エスノグラフィックリサーチと企業イノベーションが示すように、ユーザーの行動文脈への理解は、PoCや製品設計の前工程として機能する。

アプローチ3: 技術評価と市場評価の二軸投資判断

技術開発への投資判断に「技術完成度」だけでなく「市場接続可能性」を同等の評価軸として組み込む。市場接続可能性の評価には、競合状況・顧客課題の切実さ・市場規模・既存代替手段の限界などが含まれる。どんなに優れた技術でも、市場接続可能性が低い開発には投資を絞るという判断基準を持つことで、テクノロジープッシュの罠への資源配分を制御できる。


シーズ起点が機能する条件

テクノロジープッシュが全て失敗するわけではない。シーズ起点の開発が成功する条件は特定できる。

第一に、技術が解決する課題の切実さが極めて高い分野(医療・インフラ・安全保障等)では、技術シーズが先行しても市場が形成される。課題の切実さが技術を引き寄せる力として機能するからだ。

第二に、技術自体が新しい市場を創造する場合(インターネット・スマートフォン・生成AIなど)、既存市場ニーズへの応答という枠組みは適用できない。プラットフォーム型のイノベーションでは、技術が先行してエコシステムを構築する戦略が有効だ。

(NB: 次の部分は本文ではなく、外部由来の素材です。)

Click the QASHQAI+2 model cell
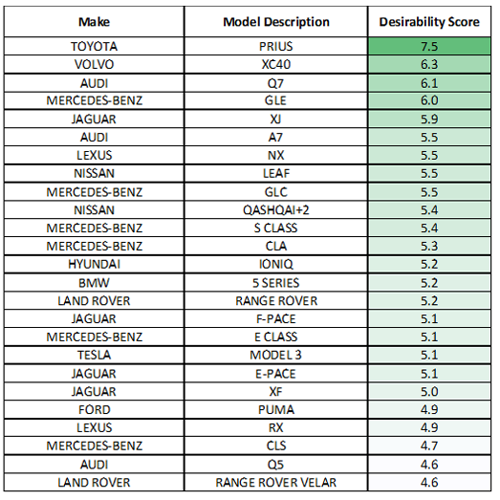The width and height of the screenshot is (500, 500). pos(276,210)

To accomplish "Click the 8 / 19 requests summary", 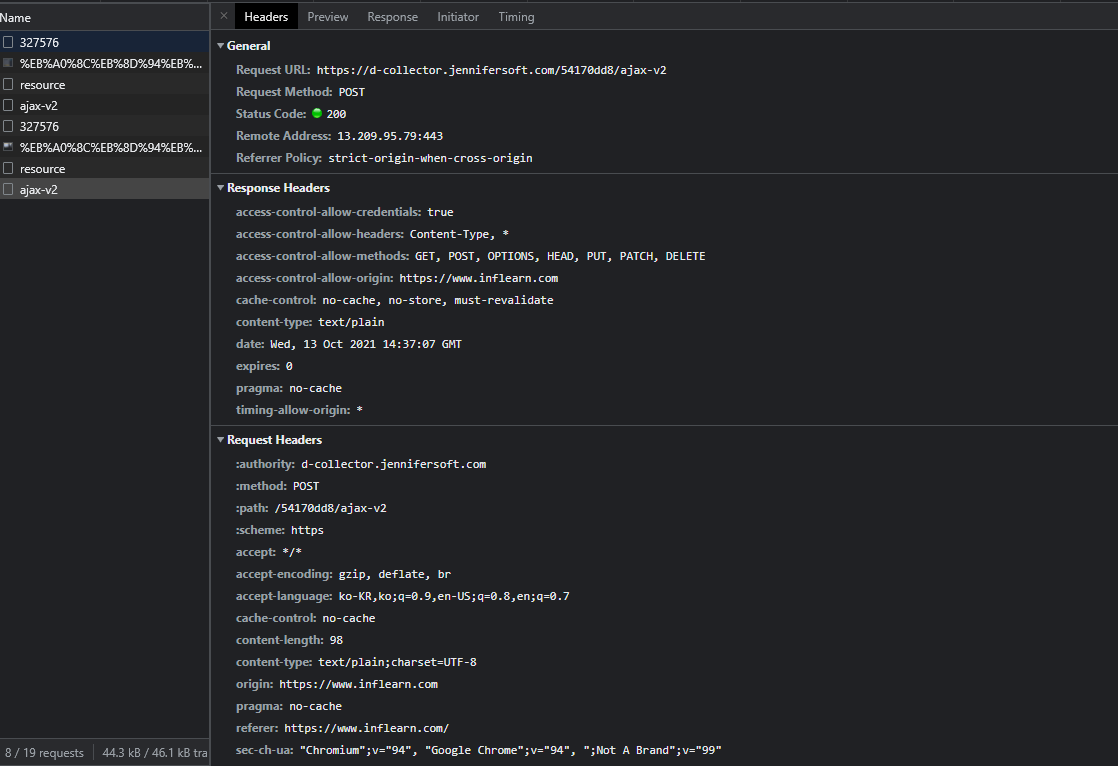I will click(44, 753).
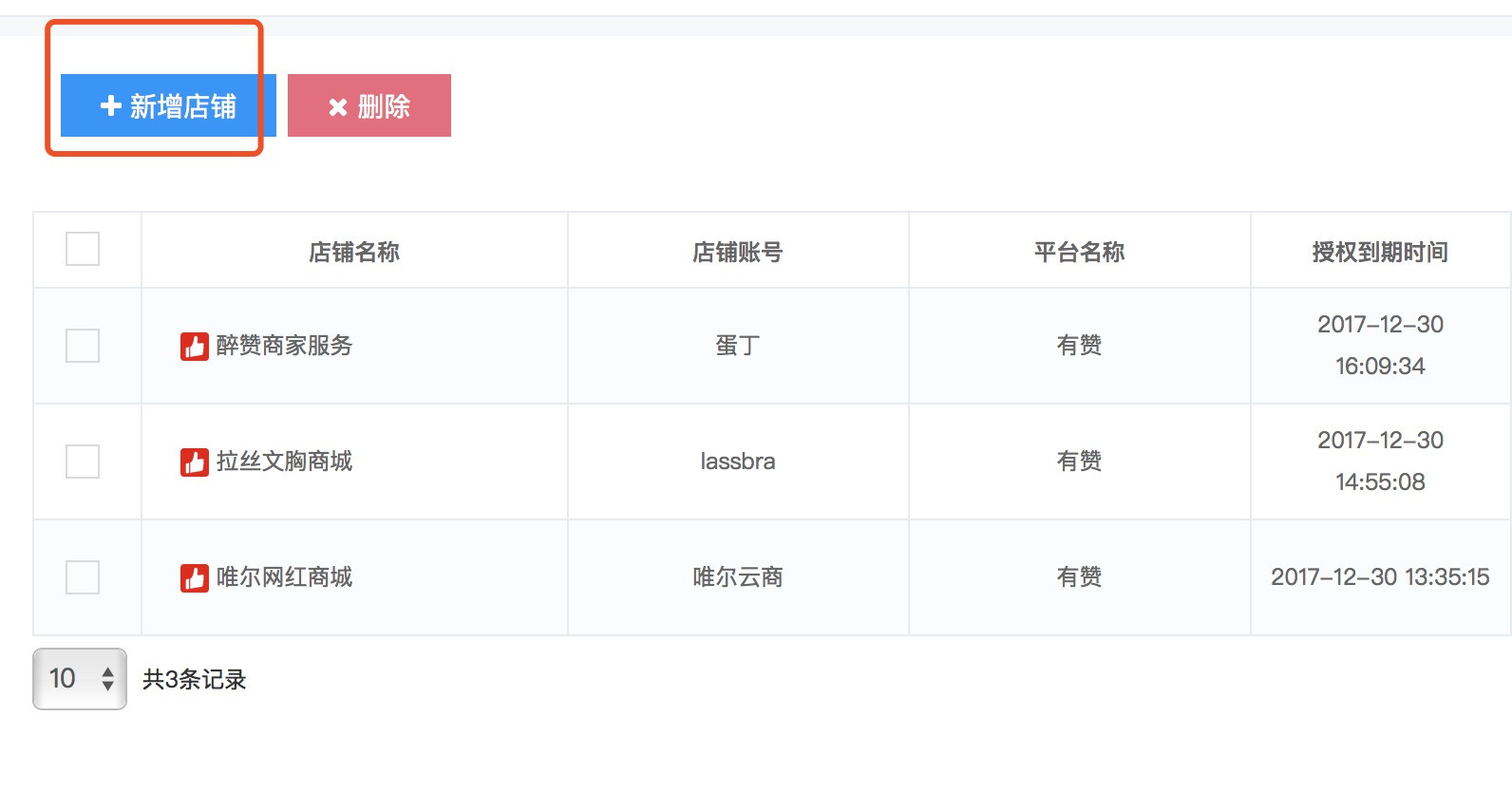
Task: Select the lassbra account cell
Action: (x=738, y=462)
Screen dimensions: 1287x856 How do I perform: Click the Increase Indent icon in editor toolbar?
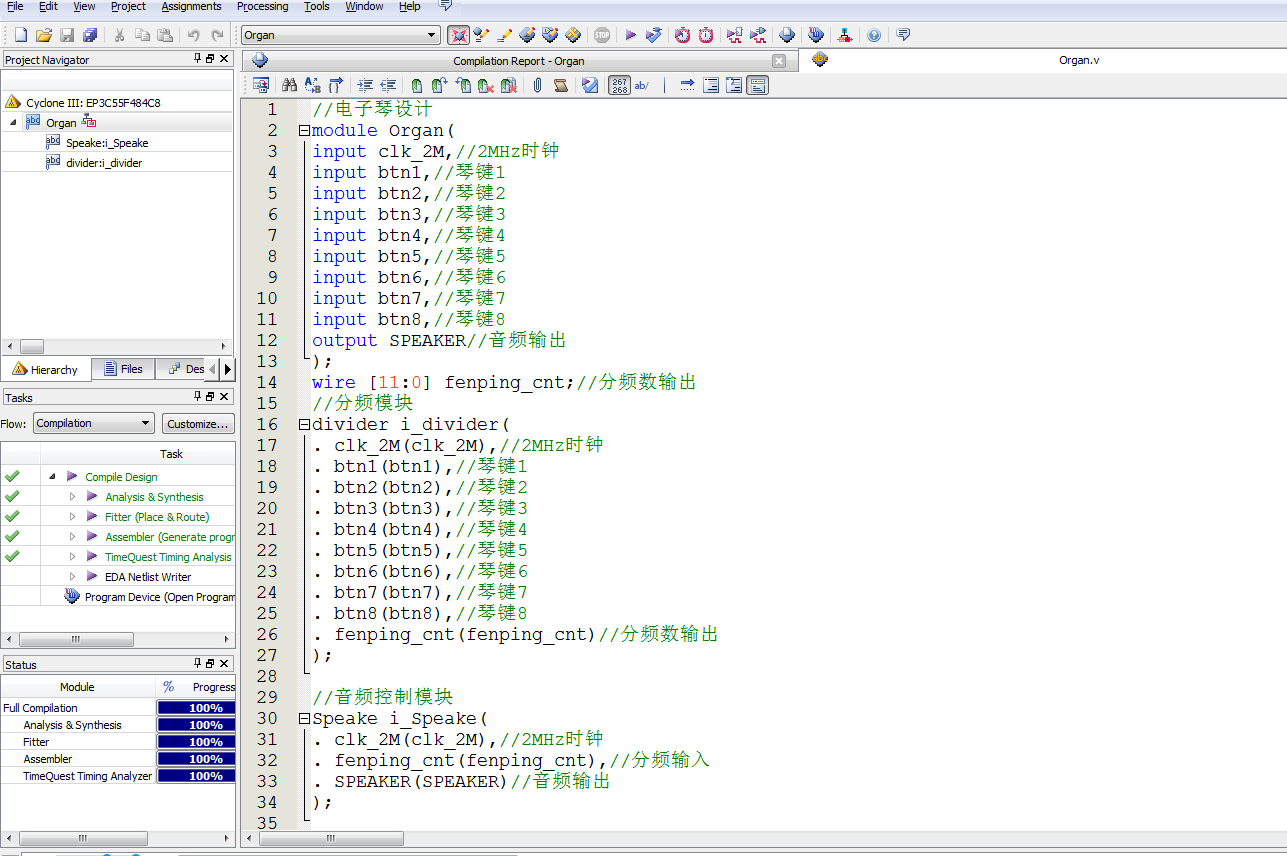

第三に、技術の開発者が同時に最初のユーザー(顧客)でもある場合、技術と使用文脈の分離が起きにくい。開発者自身が課題を持ち、技術がその課題を直接解決するケースでは、シーズ起点でも市場接続が自然に発生する。


特にこの記事が参考になる方:

  • 大企業のR&D・技術開発部門で優れた技術を生み出しながら事業化に苦心している方
  • 技術シーズの事業化を担うデジタル推進部・新規事業部門の担当者
  • 技術系スタートアップと連携するCVC・コーポレートアクセラレーター担当者

今日から取れるアクション:

自社で進行中の技術開発プロジェクトについて、「この技術が解決する顧客課題は何か」「その課題は顧客が現在どのように解決しているか」という2問への回答が開発チーム内で共有されているかを確認する。この2問への回答がないまま進む技術開発は、テクノロジープッシュの罠に入るリスクが高い。